§ Aim
Pull out each line of the listing below that contains the word "click". Only count matches with the same capitalization.

§ Dataset records
^^^^
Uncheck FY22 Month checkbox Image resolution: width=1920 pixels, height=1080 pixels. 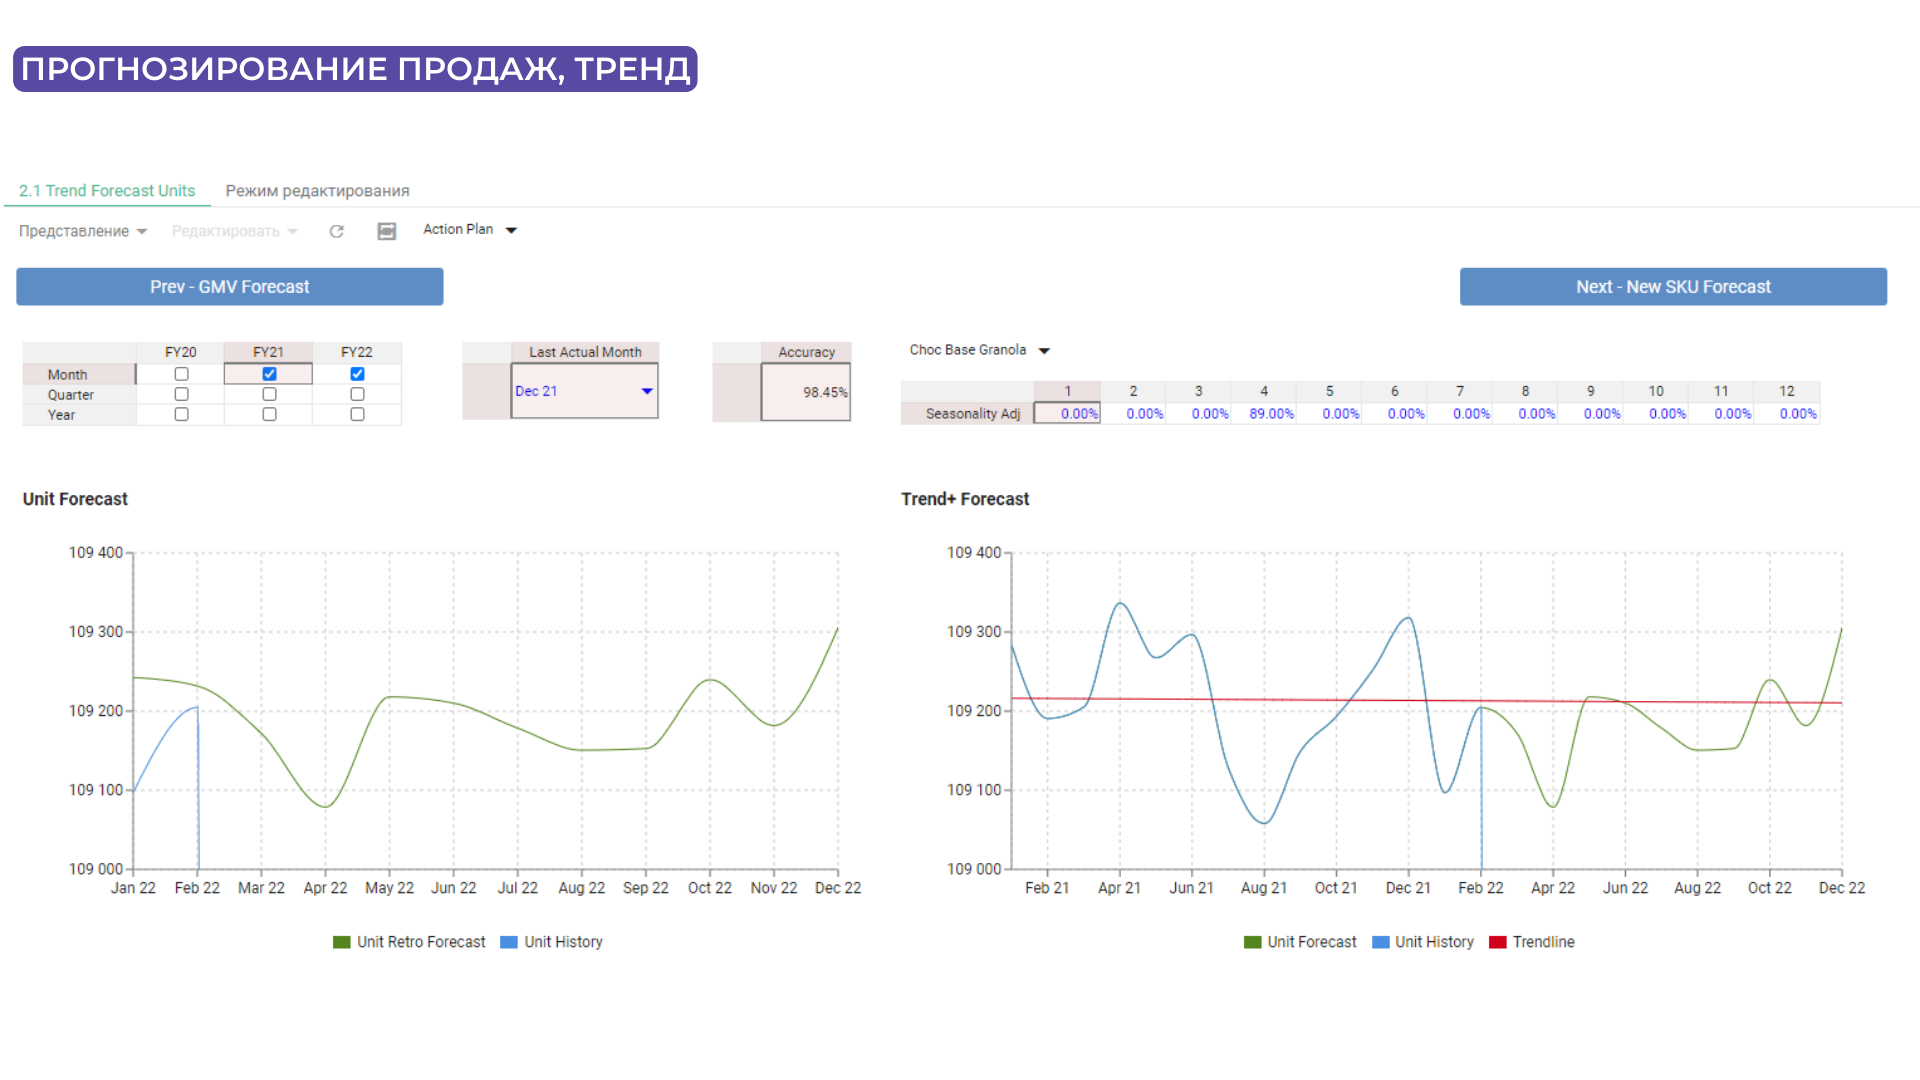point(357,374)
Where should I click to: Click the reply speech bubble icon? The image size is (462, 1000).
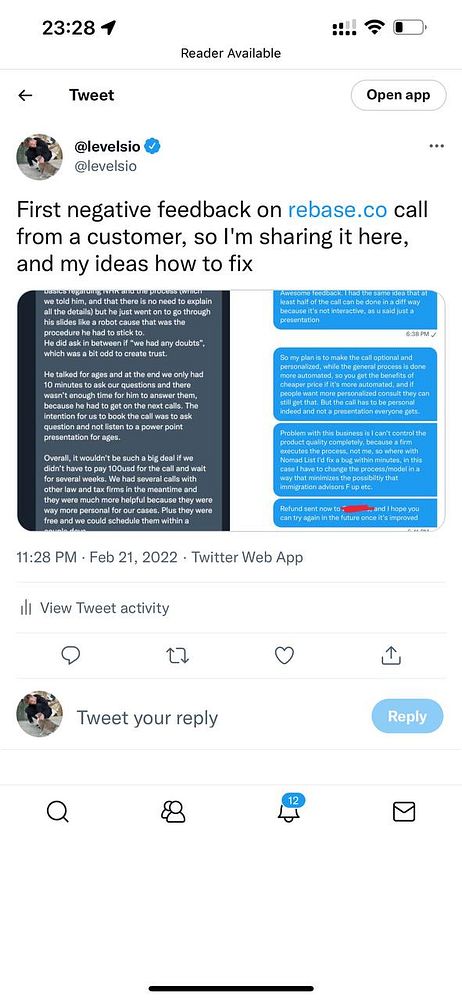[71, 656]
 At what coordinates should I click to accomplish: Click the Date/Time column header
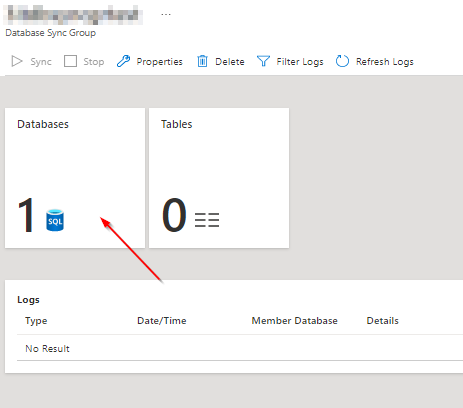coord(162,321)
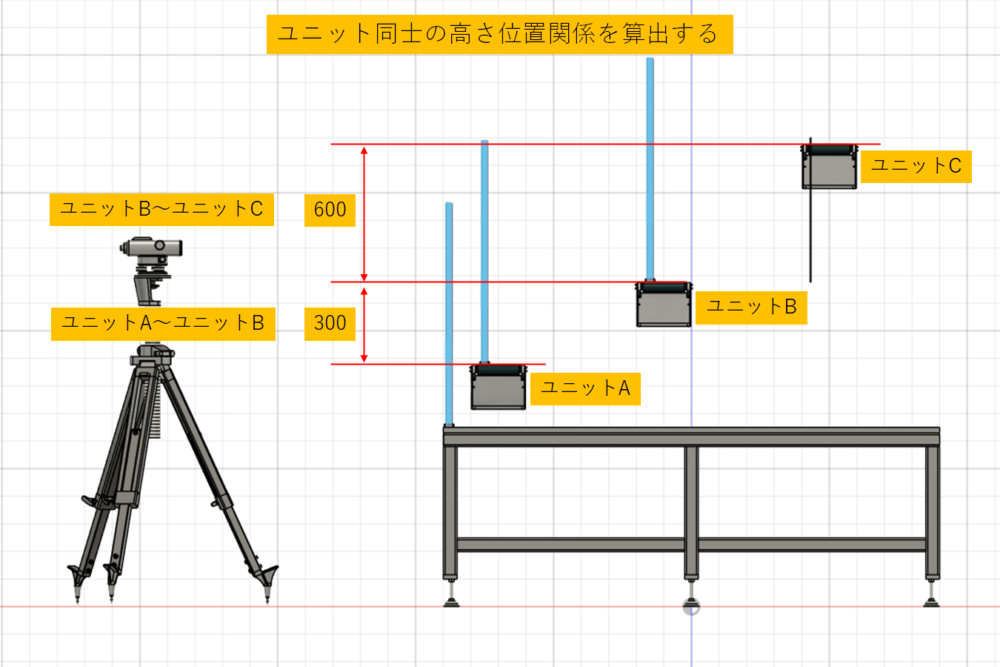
^^^^
§ Solved problem
Where should I click to: Click the reply speech bubble icon? The image size is (462, 1000).
 At what coordinates should I click to accomplish: Click the Date/Time column header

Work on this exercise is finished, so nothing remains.